Nothing But Time
Time.
It seems like time is all any of us have right now. The days just roll along, each one resembling the previous.
Thinking about time always brings me back to them–the ones serving time.
Three prisoners from the Louisiana Correctional Institute for Women. I only met them once–years ago–but I think of them often.
The first woman was in her fifties and had no teeth. In prison for murdering her husband. I listened to her story about how an abusive relationship had changed the path of her life. She talked of drugs and life choices; about regret and longing for courage; and about what life was like for her in prison. It was the same every day–waking up, eating, work, and going to bed. Repeat.
The second woman was in her forties. Also in prison for murdering her abusive husband–with a baseball bat. She also talked of bad choices, emotional decisions, and of the courage she wished she had had to walk away.
The third woman was young–in her twenties. As a seventeen year old, she and a group of friends robbed someone. Before she knew what was happening, there was an altercation. She fired a shot. It wasn’t her gun–she had never even shot a gun. And there she was, guilty of an adult crime. A life altered at just seventeen.
The group I was with, we all felt the heaviness in the room as they spoke of a life they thought would never be for them. And their message of making good choices filled the quiet.
I was able to join the three women and the sheriffs for lunch. We ate. We laughed. I remember how much they enjoyed the beverages with ice, as they remarked that they were not allowed to have ice in prison. Ice. The heaviness was still there.
We all sat together that day, but the circumstances of our lives and our own choices separated us.
They left that day to return to their life in prison; and I returned to my life.
I have thought of them throughout the years, and the day we sat together.
I have wondered what it feels like to be them. To have nothing ahead of you but time.
But life has a way of coming full circle, it only takes time.
Recently, I found myself sitting across from an employee at the Louisiana Correctional Institute for Women. We sat in my office talking about children and school until the conversation shifted to her work with the prison. I shared with her my time with the three women.
Imagine my surprise when she was able to share updates on the women that still cross my mind. The woman in her fifties was still in prison, but had new teeth. The young one had been released and was involved in a program for women released from prison.

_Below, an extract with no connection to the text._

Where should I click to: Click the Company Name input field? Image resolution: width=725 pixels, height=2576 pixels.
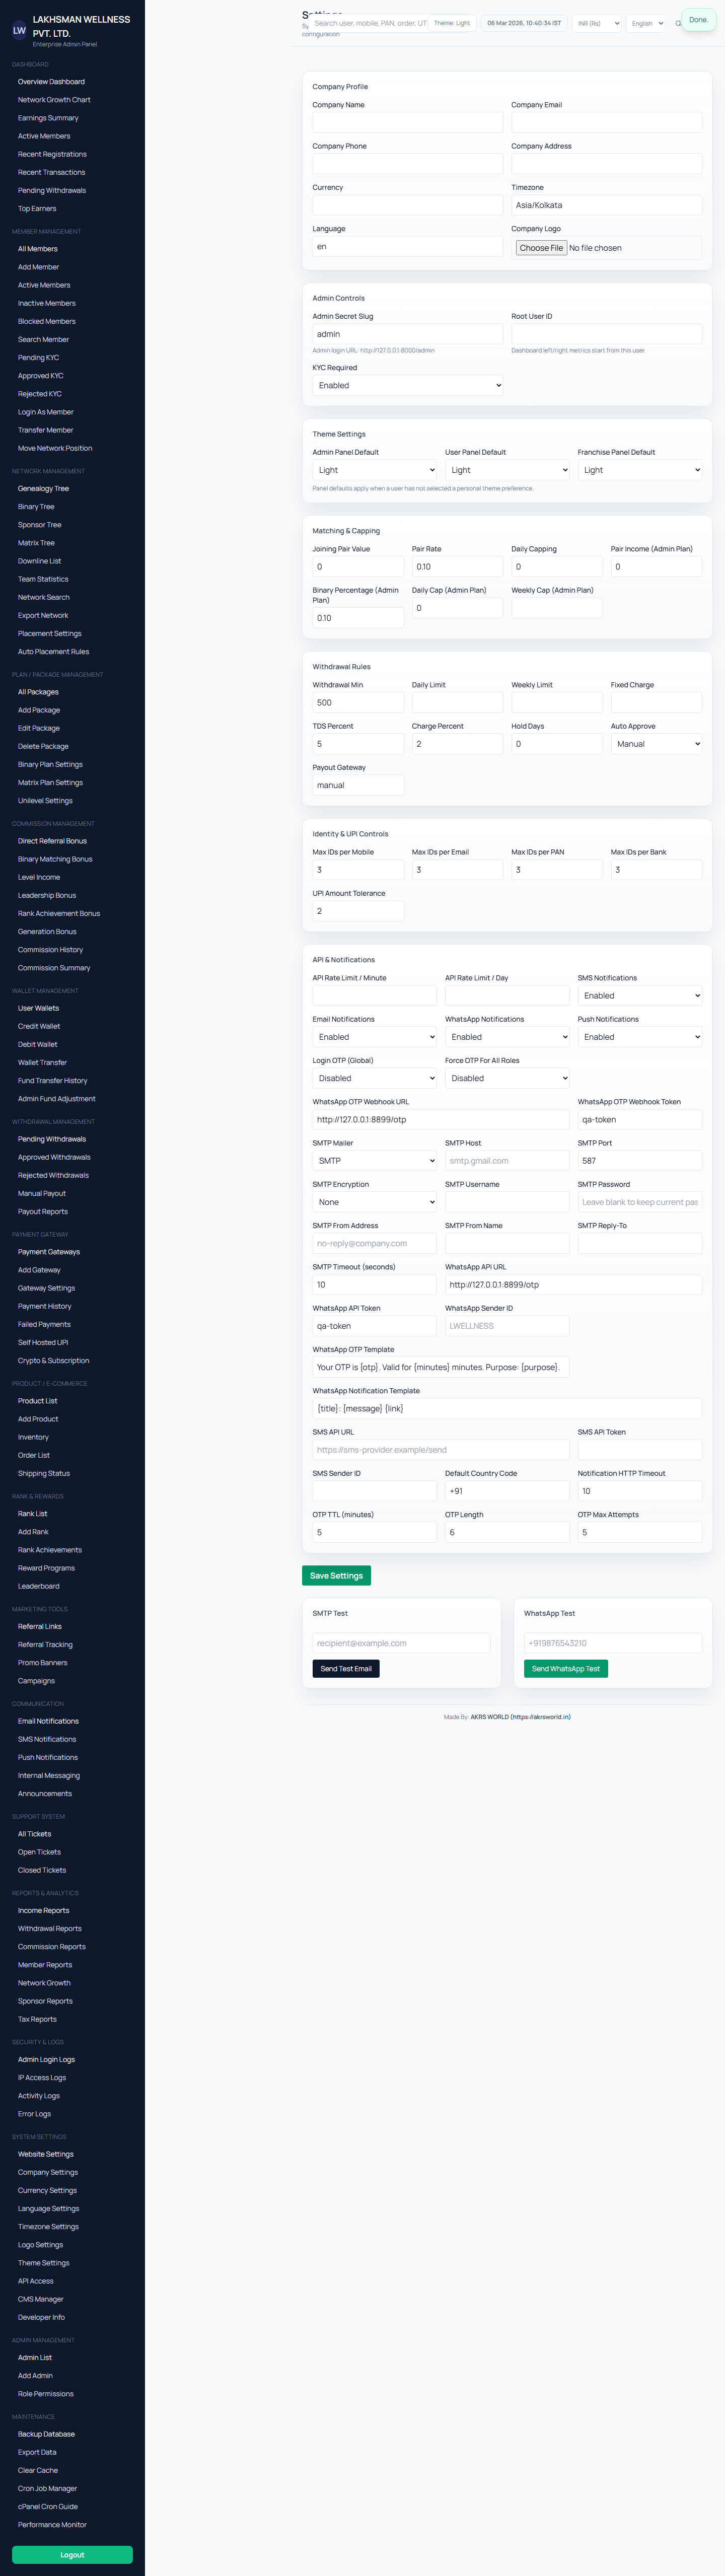(407, 122)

Time had been kind to some, and not so much to others. But it was good to hear about them.
So now, as we all sit and wait during this time of so much uncertainty, I find myself thinking of the three women. And about the day we all sat together. And about time.
Seems like yesterday, and yet it wasn’t.
The author Alice Walker said, “Time moves slowly but passes quickly.”
How very true.
For those women.
For all of us.
While our differences remain, we are all alike in some ways. Maybe even in most ways.
We all have nothing ahead of us but time.